• [Task to complete]: Could you put every line of the listing below into a JSON array of strings, one string per line, skipping any blank lines?

[Word and element pointing entries]
## start

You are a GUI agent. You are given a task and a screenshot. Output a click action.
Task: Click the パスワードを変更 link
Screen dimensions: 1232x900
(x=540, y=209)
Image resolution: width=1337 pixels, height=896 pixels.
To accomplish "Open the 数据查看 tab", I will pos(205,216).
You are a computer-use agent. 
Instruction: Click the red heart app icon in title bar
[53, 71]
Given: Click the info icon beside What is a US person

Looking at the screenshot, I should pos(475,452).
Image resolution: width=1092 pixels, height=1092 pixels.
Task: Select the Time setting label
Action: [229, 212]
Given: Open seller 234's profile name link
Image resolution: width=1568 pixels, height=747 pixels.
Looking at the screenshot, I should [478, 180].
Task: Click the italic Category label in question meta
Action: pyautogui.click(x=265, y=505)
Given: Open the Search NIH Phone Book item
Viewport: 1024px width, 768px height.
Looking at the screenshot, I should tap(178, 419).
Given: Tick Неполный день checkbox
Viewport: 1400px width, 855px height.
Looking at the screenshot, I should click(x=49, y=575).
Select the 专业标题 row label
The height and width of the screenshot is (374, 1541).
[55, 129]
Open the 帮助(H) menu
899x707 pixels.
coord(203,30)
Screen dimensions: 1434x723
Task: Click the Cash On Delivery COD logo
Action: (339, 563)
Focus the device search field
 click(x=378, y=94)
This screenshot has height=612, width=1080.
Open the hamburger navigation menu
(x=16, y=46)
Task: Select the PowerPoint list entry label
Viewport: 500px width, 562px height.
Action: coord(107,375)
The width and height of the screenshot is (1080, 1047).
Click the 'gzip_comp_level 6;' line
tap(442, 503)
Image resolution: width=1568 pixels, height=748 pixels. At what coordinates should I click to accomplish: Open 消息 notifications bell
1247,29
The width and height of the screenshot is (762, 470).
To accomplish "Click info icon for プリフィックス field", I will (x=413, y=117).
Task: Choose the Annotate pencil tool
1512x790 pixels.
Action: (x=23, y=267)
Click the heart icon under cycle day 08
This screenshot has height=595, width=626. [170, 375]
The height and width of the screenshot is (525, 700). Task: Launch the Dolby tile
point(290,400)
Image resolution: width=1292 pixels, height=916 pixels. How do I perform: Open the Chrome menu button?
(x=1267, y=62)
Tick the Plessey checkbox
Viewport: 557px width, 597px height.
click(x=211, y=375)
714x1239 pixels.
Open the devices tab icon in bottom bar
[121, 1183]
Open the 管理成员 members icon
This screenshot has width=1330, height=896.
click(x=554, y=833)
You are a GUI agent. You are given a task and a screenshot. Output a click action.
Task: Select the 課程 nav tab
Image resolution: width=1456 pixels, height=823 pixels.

## end

• [Result]:
[
  "You are a GUI agent. You are given a task and a screenshot. Output a click action.",
  "Task: Click the パスワードを変更 link",
  "Screen dimensions: 1232x900",
  "(x=540, y=209)",
  "Image resolution: width=1337 pixels, height=896 pixels.",
  "To accomplish \"Open the 数据查看 tab\", I will pos(205,216).",
  "You are a computer-use agent. ",
  "Instruction: Click the red heart app icon in title bar",
  "[53, 71]",
  "Given: Click the info icon beside What is a US person",
  "Looking at the screenshot, I should pos(475,452).",
  "Image resolution: width=1092 pixels, height=1092 pixels.",
  "Task: Select the Time setting label",
  "Action: [229, 212]",
  "Given: Open seller 234's profile name link",
  "Image resolution: width=1568 pixels, height=747 pixels.",
  "Looking at the screenshot, I should [478, 180].",
  "Task: Click the italic Category label in question meta",
  "Action: pyautogui.click(x=265, y=505)",
  "Given: Open the Search NIH Phone Book item",
  "Viewport: 1024px width, 768px height.",
  "Looking at the screenshot, I should tap(178, 419).",
  "Given: Tick Неполный день checkbox",
  "Viewport: 1400px width, 855px height.",
  "Looking at the screenshot, I should click(x=49, y=575).",
  "Select the 专业标题 row label",
  "The height and width of the screenshot is (374, 1541).",
  "[55, 129]",
  "Open the 帮助(H) menu",
  "899x707 pixels.",
  "coord(203,30)",
  "Screen dimensions: 1434x723",
  "Task: Click the Cash On Delivery COD logo",
  "Action: (339, 563)",
  "Focus the device search field",
  " click(x=378, y=94)",
  "This screenshot has height=612, width=1080.",
  "Open the hamburger navigation menu",
  "(x=16, y=46)",
  "Task: Select the PowerPoint list entry label",
  "Viewport: 500px width, 562px height.",
  "Action: coord(107,375)",
  "The width and height of the screenshot is (1080, 1047).",
  "Click the 'gzip_comp_level 6;' line",
  "tap(442, 503)",
  "Image resolution: width=1568 pixels, height=748 pixels. At what coordinates should I click to accomplish: Open 消息 notifications bell",
  "1247,29",
  "The width and height of the screenshot is (762, 470).",
  "To accomplish \"Click info icon for プリフィックス field\", I will (x=413, y=117).",
  "Task: Choose the Annotate pencil tool",
  "1512x790 pixels.",
  "Action: (x=23, y=267)",
  "Click the heart icon under cycle day 08",
  "This screenshot has height=595, width=626. [170, 375]",
  "The height and width of the screenshot is (525, 700). Task: Launch the Dolby tile",
  "point(290,400)",
  "Image resolution: width=1292 pixels, height=916 pixels. How do I perform: Open the Chrome menu button?",
  "(x=1267, y=62)",
  "Tick the Plessey checkbox",
  "Viewport: 557px width, 597px height.",
  "click(x=211, y=375)",
  "714x1239 pixels.",
  "Open the devices tab icon in bottom bar",
  "[121, 1183]",
  "Open the 管理成员 members icon",
  "This screenshot has width=1330, height=896.",
  "click(x=554, y=833)",
  "You are a GUI agent. You are given a task and a screenshot. Output a click action.",
  "Task: Select the 課程 nav tab",
  "Image resolution: width=1456 pixels, height=823 pixels."
]